I haven't really been able to really sleep. I know we're fine here. I just don't know what else to do. I already got him arrested once. I don't have an actual reason for the police to do that again. I heard Harry's phone alarm start going off. I know he has to leave earlier for work since we're out of town. I felt him move, turning it off before wrapping his arm back around my waist. I know he at least got some sleep. I heard his soft snores most of the night. I rolled over so that I was looking at him. He just has a straight face. I can't really know what he's thinking. I softly pecked his lips, "Can I talk to you before you go to work?"

"Yes. You know you can talk to me about anything."

"I know that all this stuff with Adam is a lot. You never really asked for any of this. You shouldn't have to deal with all this. I would completely understand if you wanted to leave me. I wouldn't be mad. I know you have enough going on. My life just adds to it. I don't want you to get hurt again."

He shook his head, looking at me confused, "Do you really think that just because he wants to start shit that I'm just going to leave you?"

"I don't know. I just don't want you to feel like you have to stay. I would understand if you didn't."

He cupped my cheek in his hand, caressing my cheek with his thumb like he did yesterday, "I'm not going anywhere.
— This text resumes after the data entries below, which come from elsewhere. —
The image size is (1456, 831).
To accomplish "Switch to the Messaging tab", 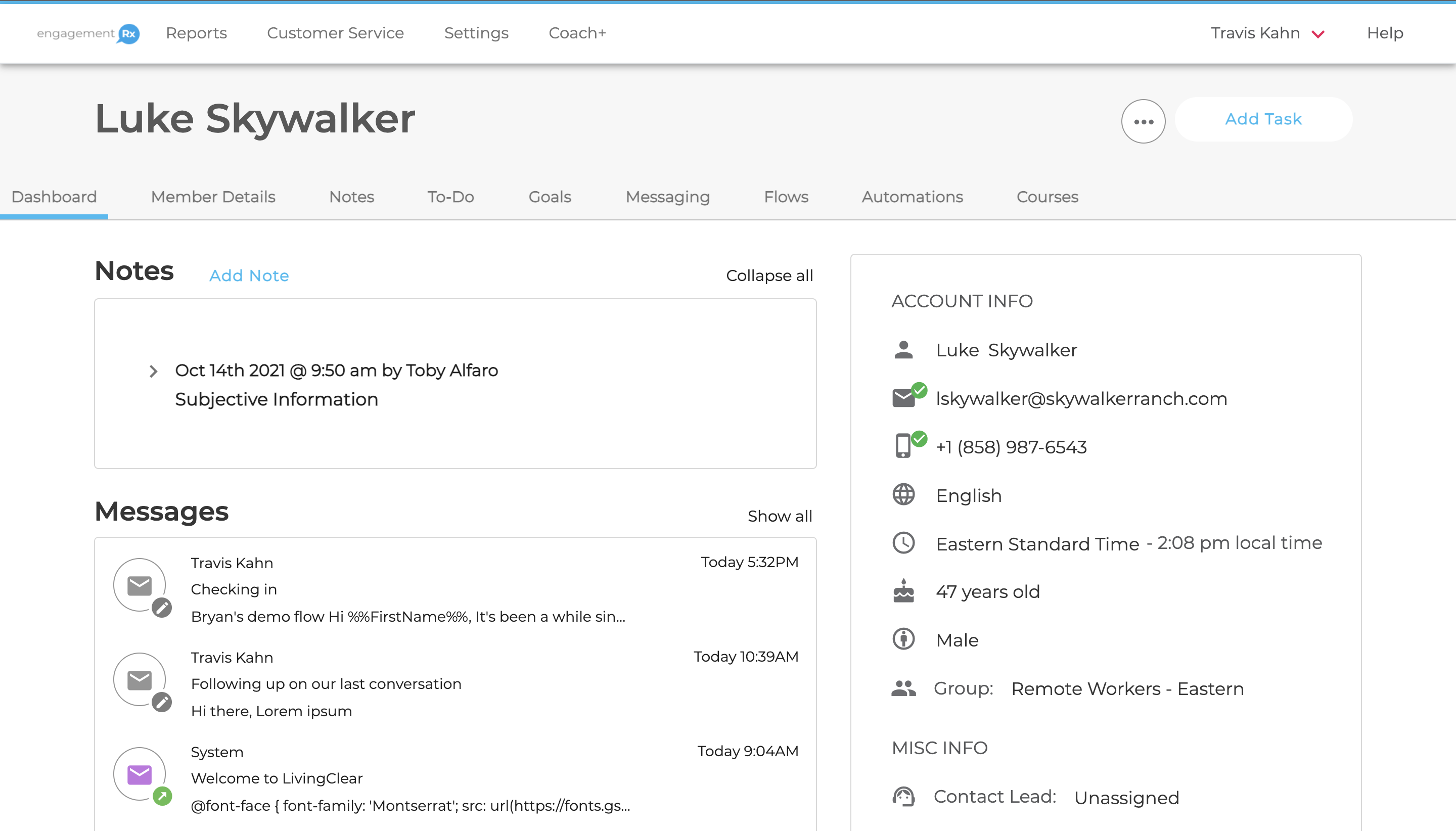I will coord(667,196).
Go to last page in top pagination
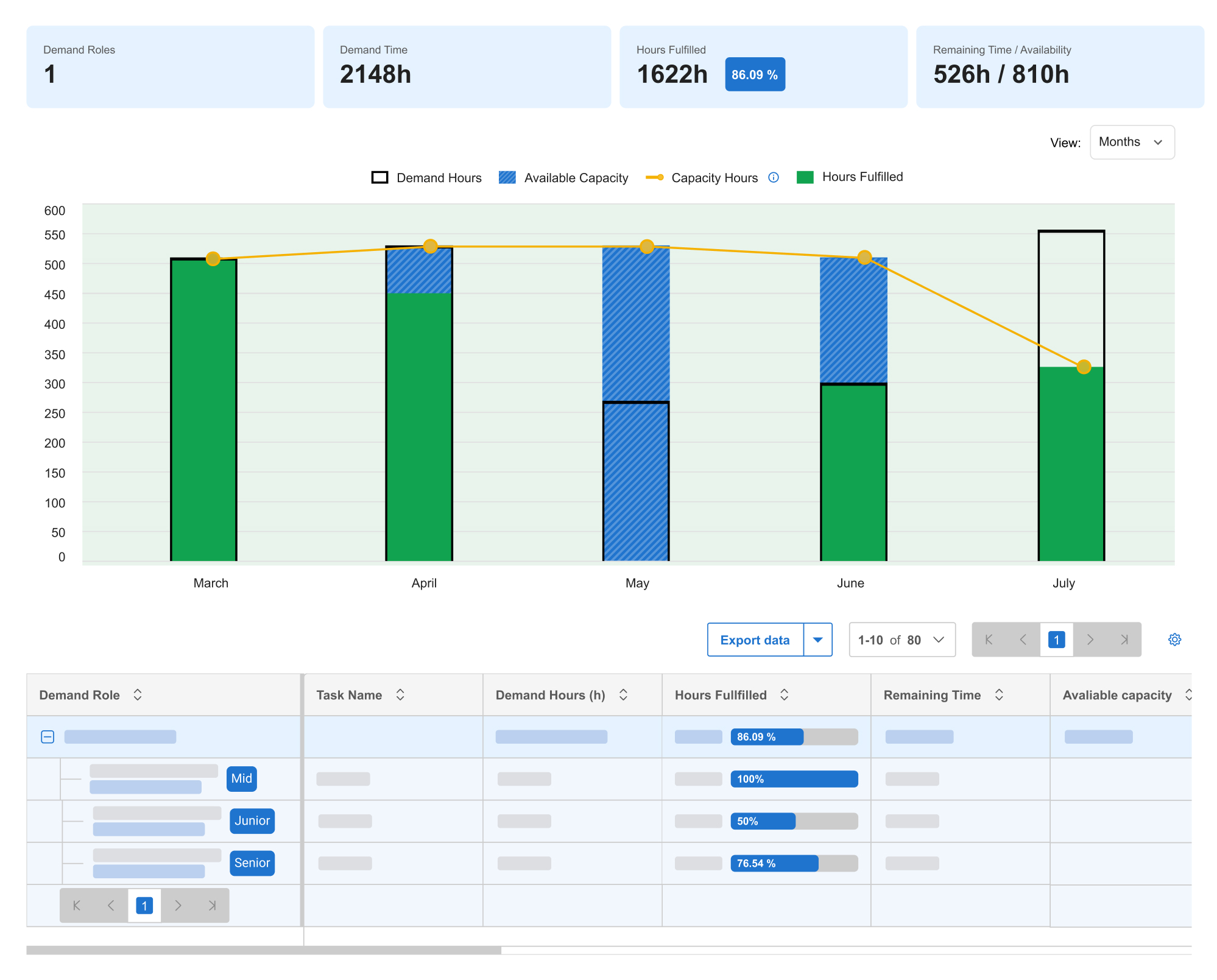This screenshot has width=1217, height=980. click(1124, 640)
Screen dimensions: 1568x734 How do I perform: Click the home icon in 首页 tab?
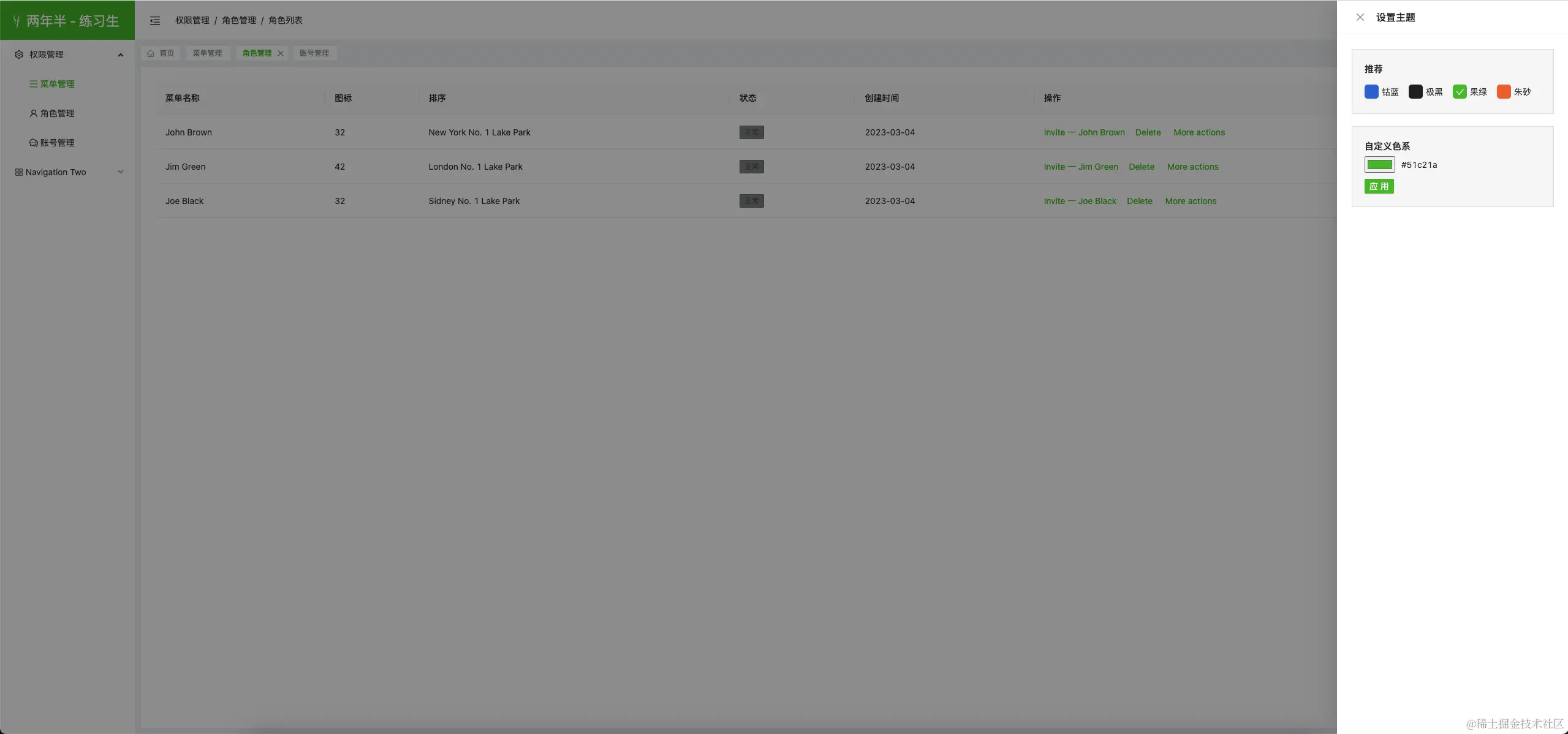click(151, 53)
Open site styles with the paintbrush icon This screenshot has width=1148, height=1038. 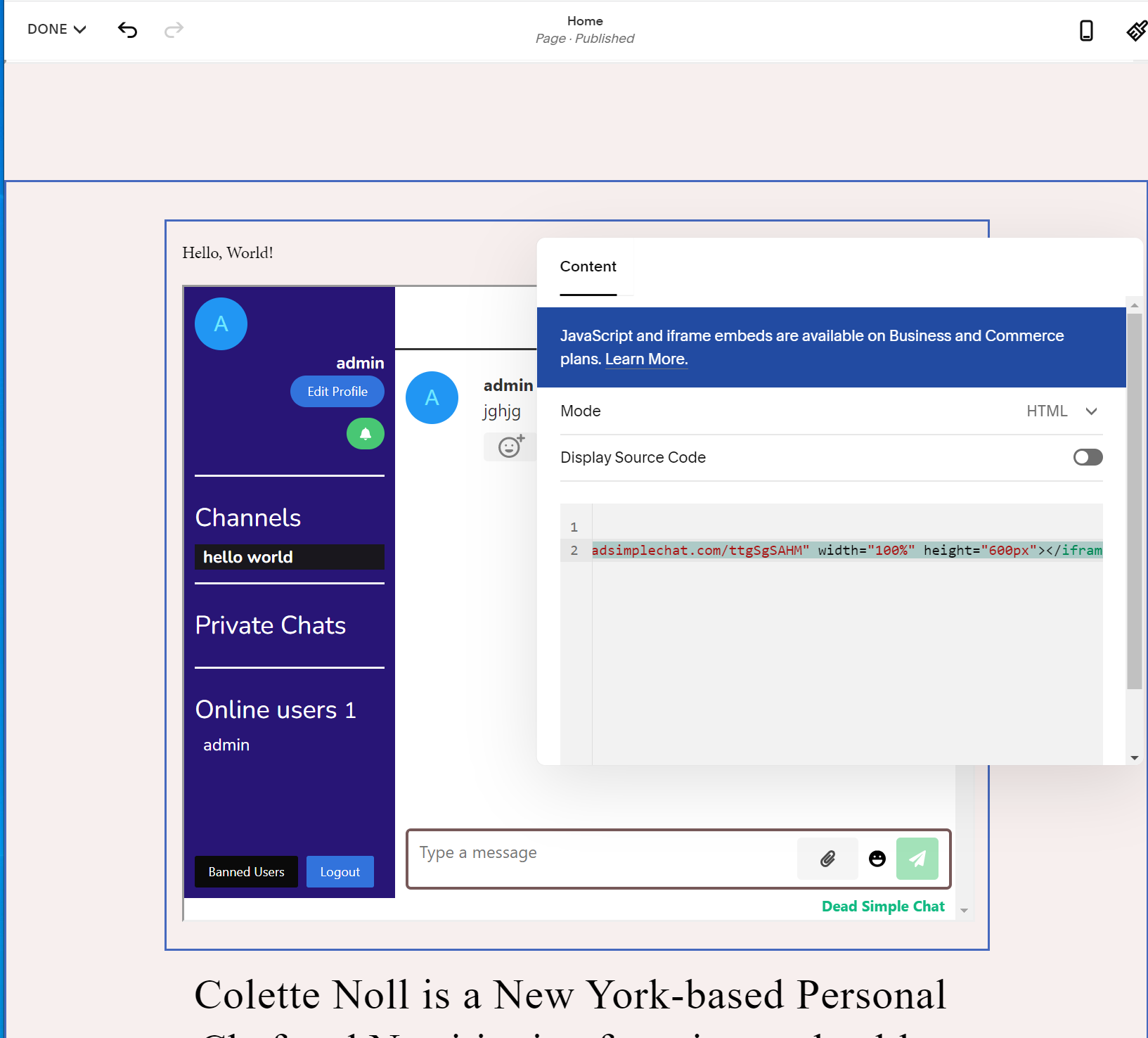point(1136,31)
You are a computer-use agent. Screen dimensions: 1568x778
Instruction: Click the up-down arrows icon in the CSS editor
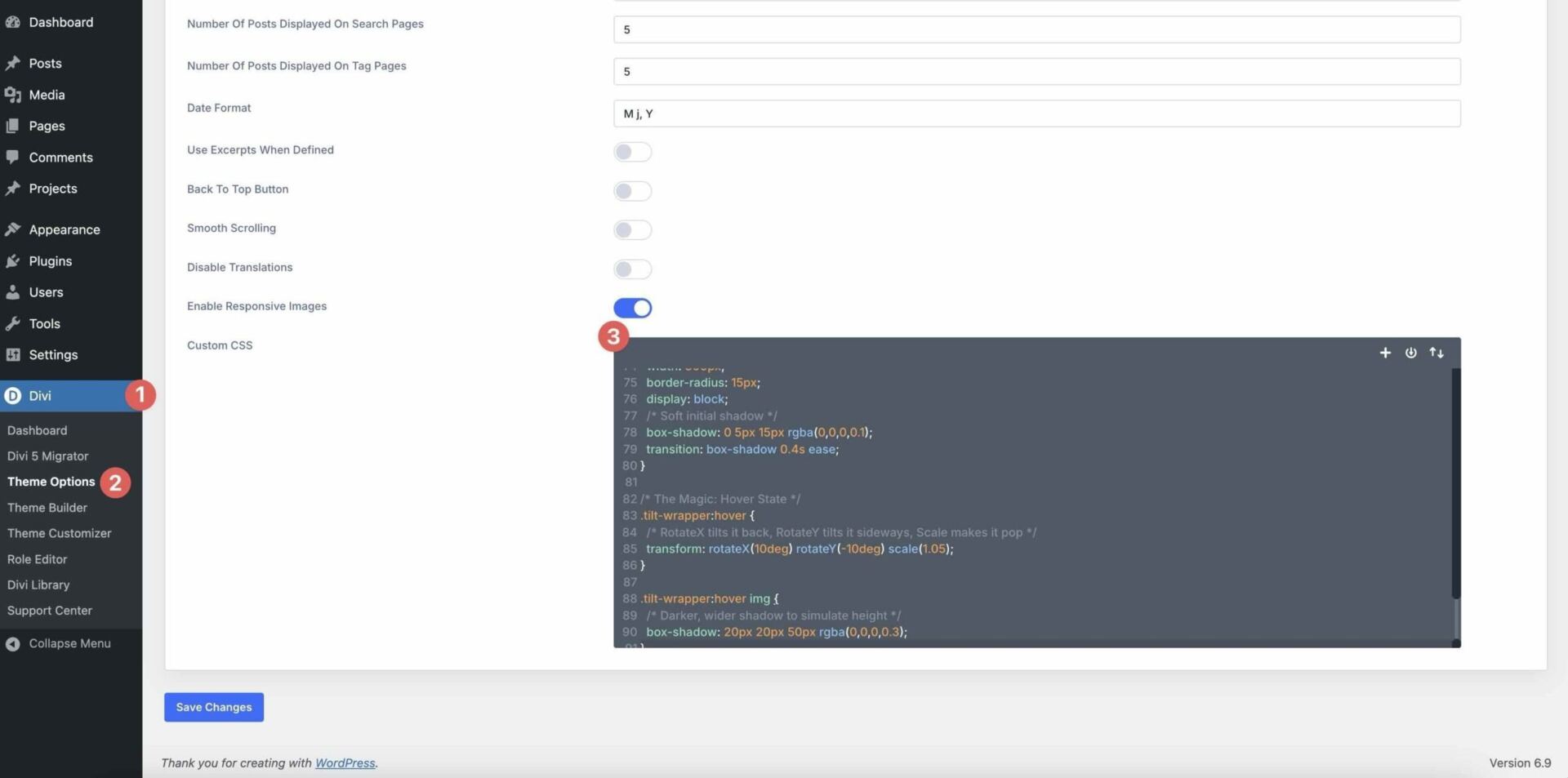[1436, 353]
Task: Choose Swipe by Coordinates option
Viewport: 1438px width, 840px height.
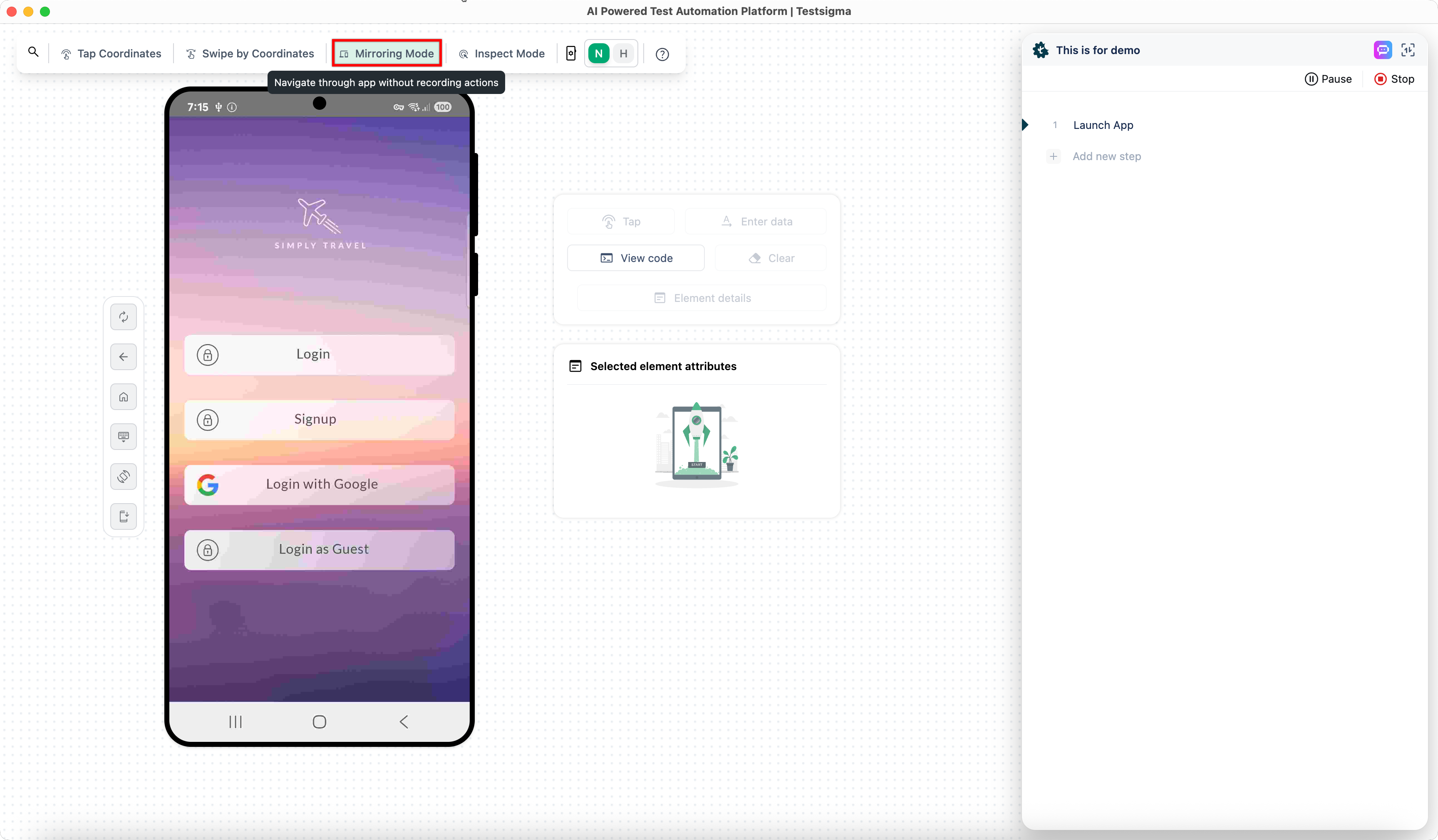Action: [250, 54]
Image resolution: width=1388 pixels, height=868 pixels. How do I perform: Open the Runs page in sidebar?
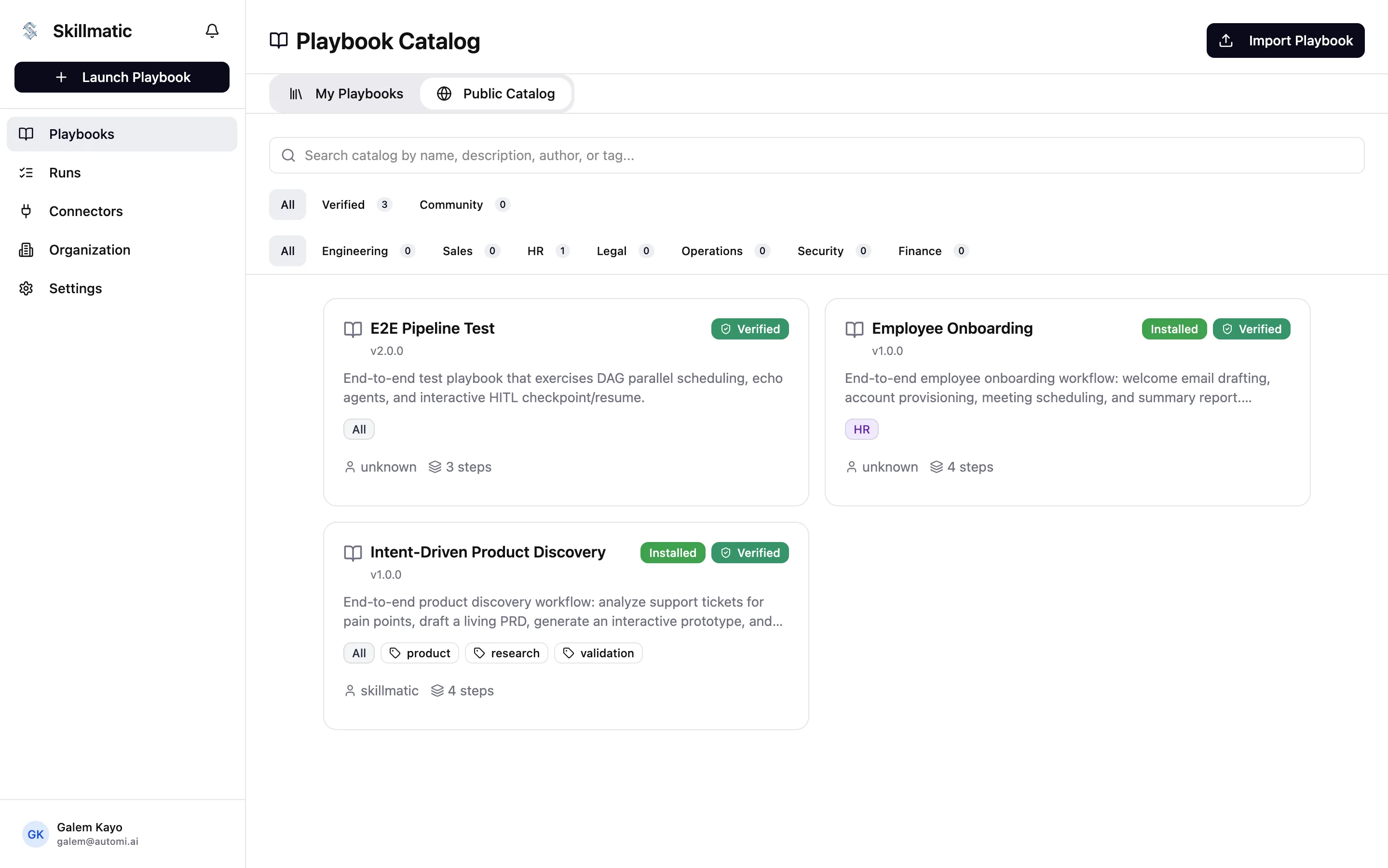tap(64, 173)
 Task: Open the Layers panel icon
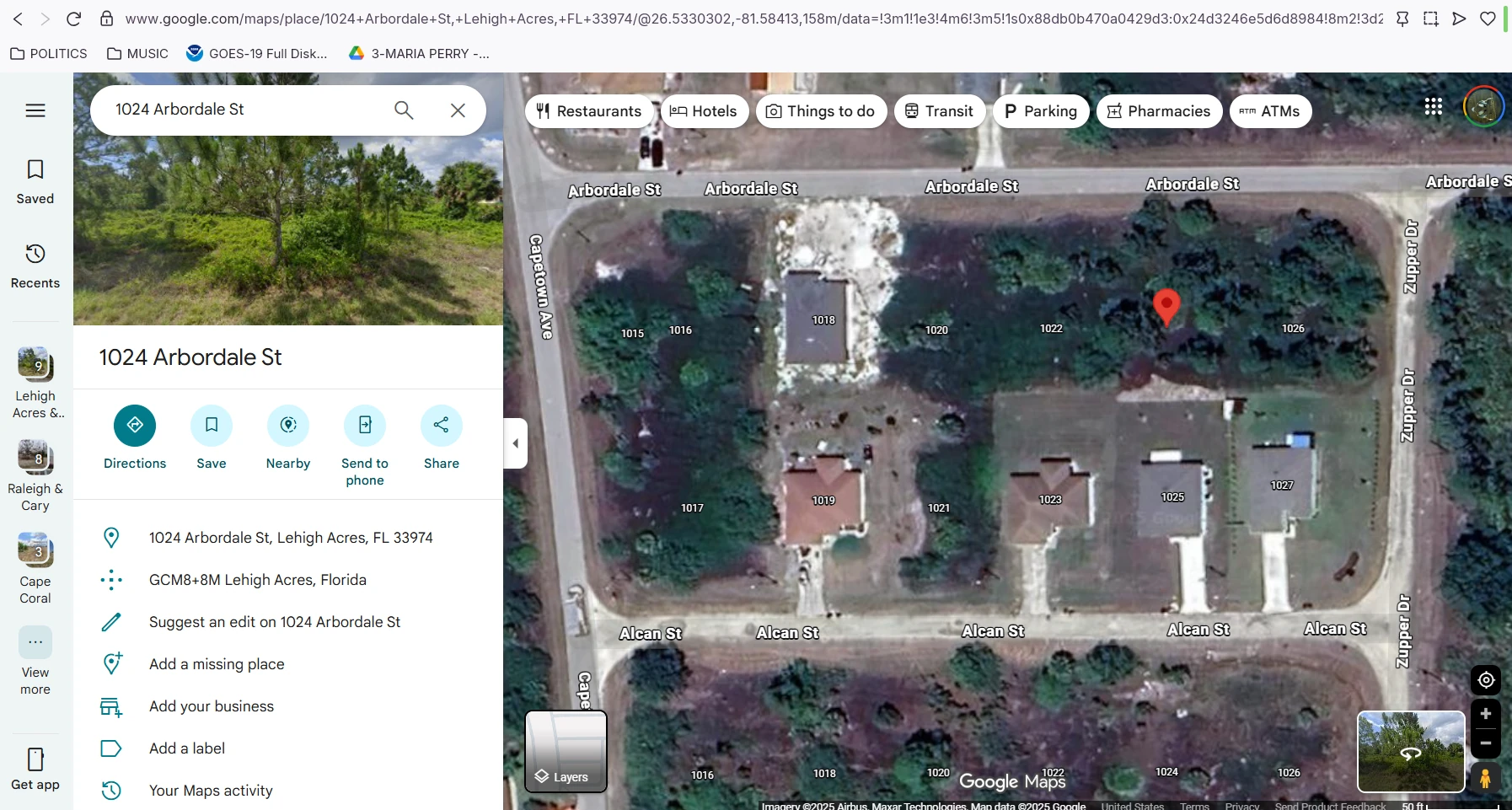pyautogui.click(x=565, y=753)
I love you. I only want you. I married you for a reason. I get that things aren't exactly the best right now. I just want you to be safe. We can figure out all this shit with Adam. It's just going to take time. Just because he's being an ass is not going to scare me off. Honestly he doesn't scare me.The only thing that scares me is the thought of ever losing you."

It feels nice hearing him say that. I knew he wasn't going to go anywhere. There was just a small part of me that thought he would run while he had the chance. I'm so happy he's still right here beside me in this bed. I know we're going to get this all figured out. We always do. We've already made it through so much in the amount of time we've been together which isn't very long but somehow long enough for us to get married. That was what we both wanted. I don't regret it. I knew he was the one. I put my hand on top of his, "I love you."

He softly pecked my lips, "I'm never going anywhere. You're stuck with me for life, love."

I can't help but smile a little bit, "I hope so."

"Can you do me a favor though?"

"Anything."

"Please don't say that you would understand if I wanted to leave again. I'm not going anywhere. We're married. I'm never going anywhere. We're not going to end up divorced like a lot of other couples. I'm always going to be here fighting for our relationship."

"Okay. I won't bring that up again."

He softly kissed my nose, "Thank you."

I nodded, "I do only want you."

He gave me a small smile, "Will you be okay if I go to work today?"

I nodded, "I think I can handle being in a hotel room."

"When I get back we can go out to dinner if you want."

"That sounds perfect to me."

He softly pressed his lips against mine like the other day. I'm happy he's doing this right now. We didn't exactly get to kiss like this yesterday. We were a little busy with other things yesterday. I feel so fortunate to have him. I'm sure if it was any other guy they would have left when they had the chance. He's so mature for his age. I'm so thankful for that. I'm sure it's because of that group he was around but still sort of around I guess. Maybe not so much anymore. He hasn't really talked about them lately. I'm not going to bring it up. Especially right now. He pulled away sooner than I wanted him to. He mumbled, "I really need to get up, love."